在企业号开发者中心中,有加密解密源代码,供给开发者使用。(加解密库下载)
由于官方只提供了python2.*的类库,使用python3.*的朋友可以再最后下载我修改后的py文件(仅修改验证Tooken代码)。
加解密库分析
一、需要用到的几个数据
在企业号中配置/获取到的数据
string sToken = "QDG6eK"; string sCorpID = "wx5823bf96d3bd56c7"; string sEncodingAESKey = "jWmYm7qr5nMoAUwZRjGtBxmz3KA1tkAj3ykkR6q2B2C";
通过URL中获取到的参数
// string sVerifyMsgSig = Request("msg_signature"); string sVerifyMsgSig = "5c45ff5e21c57e6ad56bac8758b79b1d9ac89fd3"; // string sVerifyTimeStamp = Request("timestamp"); string sVerifyTimeStamp = "1409659589"; // string sVerifyNonce = Request("nonce"); string sVerifyNonce = "263014780"; // string sVerifyEchoStr = Request("echostr"); string sVerifyEchoStr = "P9nAzCzyDtyTWESHep1vC5X9xho/qYX3Zpb4yKa9SKld1DsH3Iyt3tP3zNdtp+4RPcs8TgAE7OaBO+FZXvnaqQ==";
例如:
http://127.0.0.1/?msg_signature=5c45ff5e21c57e6ad56bac8758b79b1d9ac89fd3×tamp=1409659589&nonce=263014780&echostr=P9nAzCzyDtyTWESHep1vC5X9xho/qYX3Zpb4yKa9SKld1DsH3Iyt3tP3zNdtp+4RPcs8TgAE7OaBO+FZXvnaqQ==
二、环境搭建
1、C#
只需要在官网下载C#库后将CS文件复制到工程,或编译后引用DLL文件即可。
2、Python
需要pycrypto第三方库。
I、linux
只需要运行:pip install pycrypto安装即可
II、windows
安装比较麻烦,网上有说pip install pycrypto、easy_install pycrypto。

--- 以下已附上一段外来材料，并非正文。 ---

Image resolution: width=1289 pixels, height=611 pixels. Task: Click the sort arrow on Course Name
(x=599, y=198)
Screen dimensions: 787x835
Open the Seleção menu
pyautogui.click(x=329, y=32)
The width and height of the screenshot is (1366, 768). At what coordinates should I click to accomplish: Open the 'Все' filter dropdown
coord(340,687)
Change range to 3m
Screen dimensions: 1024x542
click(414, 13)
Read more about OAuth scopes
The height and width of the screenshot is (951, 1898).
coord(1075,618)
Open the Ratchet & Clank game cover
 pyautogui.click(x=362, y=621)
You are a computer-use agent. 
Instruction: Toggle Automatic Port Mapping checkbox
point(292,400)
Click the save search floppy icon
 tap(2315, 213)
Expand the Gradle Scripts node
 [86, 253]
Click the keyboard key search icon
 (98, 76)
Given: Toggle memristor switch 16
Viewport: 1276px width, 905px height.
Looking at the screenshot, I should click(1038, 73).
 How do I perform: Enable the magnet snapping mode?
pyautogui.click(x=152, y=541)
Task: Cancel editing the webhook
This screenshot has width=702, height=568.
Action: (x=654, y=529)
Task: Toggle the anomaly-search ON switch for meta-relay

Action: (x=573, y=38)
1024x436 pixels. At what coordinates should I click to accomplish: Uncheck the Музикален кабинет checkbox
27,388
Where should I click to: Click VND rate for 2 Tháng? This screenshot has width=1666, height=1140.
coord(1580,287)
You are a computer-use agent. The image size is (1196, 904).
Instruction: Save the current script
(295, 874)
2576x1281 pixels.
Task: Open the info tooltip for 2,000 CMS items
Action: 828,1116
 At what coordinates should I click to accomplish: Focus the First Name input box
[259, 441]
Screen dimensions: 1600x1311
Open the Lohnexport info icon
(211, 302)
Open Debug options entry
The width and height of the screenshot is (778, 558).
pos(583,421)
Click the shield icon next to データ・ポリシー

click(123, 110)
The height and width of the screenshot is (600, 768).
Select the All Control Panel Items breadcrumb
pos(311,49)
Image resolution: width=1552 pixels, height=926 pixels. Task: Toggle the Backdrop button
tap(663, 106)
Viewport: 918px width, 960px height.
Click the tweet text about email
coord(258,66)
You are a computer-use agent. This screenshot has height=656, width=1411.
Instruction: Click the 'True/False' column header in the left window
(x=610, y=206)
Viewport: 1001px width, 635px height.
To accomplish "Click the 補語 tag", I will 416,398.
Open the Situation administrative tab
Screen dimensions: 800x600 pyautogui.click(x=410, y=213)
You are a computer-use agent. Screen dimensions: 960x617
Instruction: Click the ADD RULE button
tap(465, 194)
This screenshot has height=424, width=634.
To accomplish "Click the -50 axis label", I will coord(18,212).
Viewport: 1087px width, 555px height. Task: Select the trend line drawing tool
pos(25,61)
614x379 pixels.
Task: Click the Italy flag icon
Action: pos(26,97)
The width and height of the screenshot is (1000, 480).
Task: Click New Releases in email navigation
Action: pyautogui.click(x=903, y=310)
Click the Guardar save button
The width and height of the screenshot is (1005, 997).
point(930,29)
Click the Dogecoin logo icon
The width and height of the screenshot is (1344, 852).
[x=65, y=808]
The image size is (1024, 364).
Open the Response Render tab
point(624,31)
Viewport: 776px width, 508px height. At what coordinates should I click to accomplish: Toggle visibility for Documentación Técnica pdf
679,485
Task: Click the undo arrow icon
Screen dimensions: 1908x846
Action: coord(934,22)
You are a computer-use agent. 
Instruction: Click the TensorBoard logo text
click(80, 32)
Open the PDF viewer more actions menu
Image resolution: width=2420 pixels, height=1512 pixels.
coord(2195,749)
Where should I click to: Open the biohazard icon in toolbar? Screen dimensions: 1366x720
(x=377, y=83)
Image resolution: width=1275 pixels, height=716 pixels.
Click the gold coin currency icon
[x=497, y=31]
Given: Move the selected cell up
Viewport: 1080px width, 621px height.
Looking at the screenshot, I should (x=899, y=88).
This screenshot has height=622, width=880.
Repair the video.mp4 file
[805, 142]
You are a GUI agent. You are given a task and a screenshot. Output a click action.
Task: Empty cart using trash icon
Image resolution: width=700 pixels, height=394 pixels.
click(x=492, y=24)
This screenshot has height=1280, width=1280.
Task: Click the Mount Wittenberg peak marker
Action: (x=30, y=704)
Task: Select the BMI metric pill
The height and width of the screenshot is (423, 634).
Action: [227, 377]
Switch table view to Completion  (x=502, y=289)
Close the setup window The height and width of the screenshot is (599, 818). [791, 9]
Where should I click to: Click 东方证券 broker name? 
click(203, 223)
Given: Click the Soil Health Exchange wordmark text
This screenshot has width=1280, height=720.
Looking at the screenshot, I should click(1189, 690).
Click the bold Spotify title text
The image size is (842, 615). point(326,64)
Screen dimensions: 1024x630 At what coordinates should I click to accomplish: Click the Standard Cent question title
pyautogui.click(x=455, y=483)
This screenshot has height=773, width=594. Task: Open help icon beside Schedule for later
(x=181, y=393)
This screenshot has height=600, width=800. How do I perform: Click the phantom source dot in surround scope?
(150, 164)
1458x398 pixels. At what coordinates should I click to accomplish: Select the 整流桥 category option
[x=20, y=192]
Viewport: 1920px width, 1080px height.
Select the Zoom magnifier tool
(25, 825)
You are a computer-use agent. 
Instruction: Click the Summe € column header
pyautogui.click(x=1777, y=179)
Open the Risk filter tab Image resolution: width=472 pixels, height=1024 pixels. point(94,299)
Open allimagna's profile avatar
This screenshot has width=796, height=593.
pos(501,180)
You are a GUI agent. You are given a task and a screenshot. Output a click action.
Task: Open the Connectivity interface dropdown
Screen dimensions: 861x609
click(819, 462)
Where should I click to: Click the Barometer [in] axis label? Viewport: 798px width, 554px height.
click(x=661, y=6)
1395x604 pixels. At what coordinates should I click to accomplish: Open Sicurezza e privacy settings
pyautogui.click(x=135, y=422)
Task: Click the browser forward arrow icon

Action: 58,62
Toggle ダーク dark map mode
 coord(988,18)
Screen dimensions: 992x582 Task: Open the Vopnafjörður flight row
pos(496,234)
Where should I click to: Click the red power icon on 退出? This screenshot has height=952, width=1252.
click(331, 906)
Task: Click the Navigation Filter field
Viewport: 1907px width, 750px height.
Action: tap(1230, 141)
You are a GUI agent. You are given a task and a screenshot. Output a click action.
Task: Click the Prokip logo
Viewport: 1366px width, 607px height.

由于我电脑没安装VS2008,安装的是VS2013。按照网上各种方法都无法对下载的包进行编译。
最后找到了编译好的exe文件,直接安装即可http://www.voidspace.org.uk/python/modules.shtml#pycrypto
三、修改地方
1、C#
无修改
2、Python3.*
删除
reload(sys) sys.setdefaultencoding('utf-8')
将所有 try: except Exception,e: print e 修改为 try: except Exception as e: print(e)
第51行 sha.update("".join(sortlist)) 改为 sha.update("".join(sortlist).encode("ascii"))
第174行 pad = ord(plain_text[-1]) 改为 pad = plain_text[-1]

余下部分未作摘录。